(Stored items from a collection)
= = = = =

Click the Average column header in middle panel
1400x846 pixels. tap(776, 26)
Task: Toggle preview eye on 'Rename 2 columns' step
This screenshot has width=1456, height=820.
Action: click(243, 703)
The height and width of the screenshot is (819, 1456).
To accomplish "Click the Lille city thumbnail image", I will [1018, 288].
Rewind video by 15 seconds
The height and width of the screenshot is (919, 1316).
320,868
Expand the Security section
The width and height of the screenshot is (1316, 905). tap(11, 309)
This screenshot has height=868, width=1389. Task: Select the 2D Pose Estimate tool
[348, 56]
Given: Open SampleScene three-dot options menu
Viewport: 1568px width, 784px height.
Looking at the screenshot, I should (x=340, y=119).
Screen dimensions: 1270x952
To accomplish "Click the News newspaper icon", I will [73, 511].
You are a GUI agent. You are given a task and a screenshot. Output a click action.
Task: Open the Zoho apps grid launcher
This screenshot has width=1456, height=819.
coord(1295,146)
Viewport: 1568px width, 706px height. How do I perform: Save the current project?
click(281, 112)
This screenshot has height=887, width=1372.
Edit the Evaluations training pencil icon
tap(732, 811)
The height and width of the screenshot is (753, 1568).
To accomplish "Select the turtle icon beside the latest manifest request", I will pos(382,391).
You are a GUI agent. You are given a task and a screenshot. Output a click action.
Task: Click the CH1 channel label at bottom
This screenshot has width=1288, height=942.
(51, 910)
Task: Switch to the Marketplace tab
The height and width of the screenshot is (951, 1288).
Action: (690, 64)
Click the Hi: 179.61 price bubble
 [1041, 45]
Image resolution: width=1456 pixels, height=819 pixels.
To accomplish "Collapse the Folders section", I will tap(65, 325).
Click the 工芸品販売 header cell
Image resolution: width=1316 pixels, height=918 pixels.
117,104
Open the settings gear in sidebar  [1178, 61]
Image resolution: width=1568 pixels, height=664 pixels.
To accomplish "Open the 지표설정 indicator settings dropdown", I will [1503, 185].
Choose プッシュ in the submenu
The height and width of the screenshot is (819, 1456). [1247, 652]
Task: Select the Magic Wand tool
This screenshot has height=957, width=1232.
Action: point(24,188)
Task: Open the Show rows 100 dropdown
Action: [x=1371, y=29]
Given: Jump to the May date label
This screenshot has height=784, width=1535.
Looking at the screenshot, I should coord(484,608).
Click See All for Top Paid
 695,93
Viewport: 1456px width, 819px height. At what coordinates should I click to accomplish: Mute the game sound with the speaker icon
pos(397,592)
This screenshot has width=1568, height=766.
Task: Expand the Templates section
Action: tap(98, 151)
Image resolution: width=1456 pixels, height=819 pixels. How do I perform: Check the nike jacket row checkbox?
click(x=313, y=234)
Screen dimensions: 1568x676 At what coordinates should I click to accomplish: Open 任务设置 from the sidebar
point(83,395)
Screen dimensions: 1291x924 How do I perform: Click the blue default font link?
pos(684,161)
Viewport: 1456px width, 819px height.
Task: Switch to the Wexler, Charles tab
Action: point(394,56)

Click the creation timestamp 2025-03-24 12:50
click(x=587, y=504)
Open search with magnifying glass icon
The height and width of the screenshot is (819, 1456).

= = = = =

> WHAT IS REQUIRED
Filter the preceding entries down to the lines with "settings".

> ANSWER TO THE EXERCISE
Open the settings gear in sidebar  [1178, 61]
To accomplish "Open the 지표설정 indicator settings dropdown", I will [1503, 185].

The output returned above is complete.